## [Passage shown]
◆ ◆ ◆ ◆
Yesterday when I picked my daughter up from school, I asked her if she would like to visit Parliament and watch the Prime Minister speak.
“YES!” she squealed, promising not to dawdle with lunch so that we could make our way there as soon as possible. She made good on her word and we were there to catch a few speeches before the Prime Minister was scheduled to speak.
Our visit to the seat of Singapore’s government has been in the works since the General Elections in July.
My daughter, Phoebe, is 8 years old.
During the hustings this year, she started taking a keen interest in the campaigns of the political parties. She read all the facts and figures, researched the names of constituencies, parties and candidates, and studied the infographics put out by news outlets. Online and TV rallies actually made it easier for her to soak in all that was happening. She didn’t understand everything; I think it was the excitement of a contest that entertained her.
On Election Day, she wanted to know who I had voted for. “Just tell me, is it PAP or Opposition? Pleease….” I coyly avoided answering her, saying “my vote is secret,” and she would mock-growl at me in jest.
That night she pleaded with me to let her stay up late (“tomorrow is a public holiday!”), or wake her up when the results started rolling in. I opted for the latter, waking her up just in time for the Sengkang GRC result, what else?
Before Parliament reopened, Phoebe followed the swearing in of the Cabinet and closely watched President Halimah Yacob’s address on Aug 24.
◆ ◆ ◆ ◆
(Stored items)
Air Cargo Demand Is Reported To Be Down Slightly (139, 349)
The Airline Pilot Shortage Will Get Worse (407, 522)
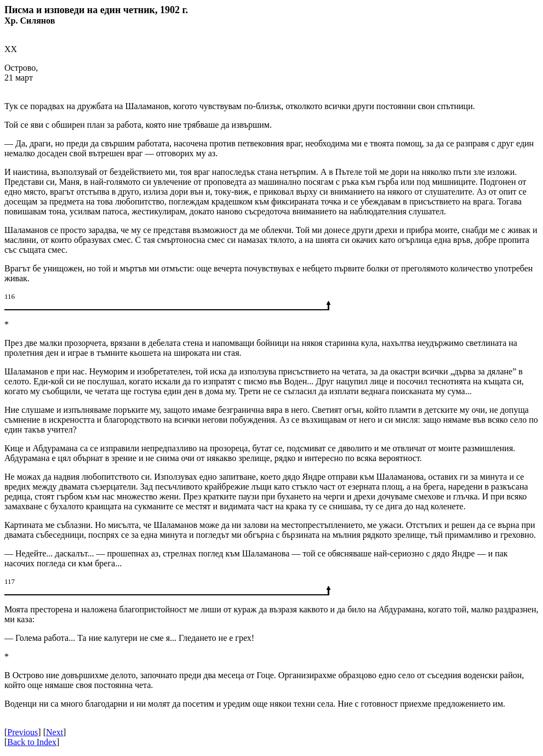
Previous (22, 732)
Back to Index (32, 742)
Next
◆ ◆ ◆ ◆
## [To-do list]
- A) Answer these from the passage about the Parliament visit:
(i) How old is Phoebe?
(ii) Which election result was she woken up in time for?
(iii) On what date did President Halimah Yacob give her address?
- B) In the passage about the Parliament visit, what kinds of names did Phoebe research during the hustings?

## [Solutions to the problems]
- A)
(i) 8 years old
(ii) The Sengkang GRC result
(iii) Aug 24

- B) Constituencies, parties, candidates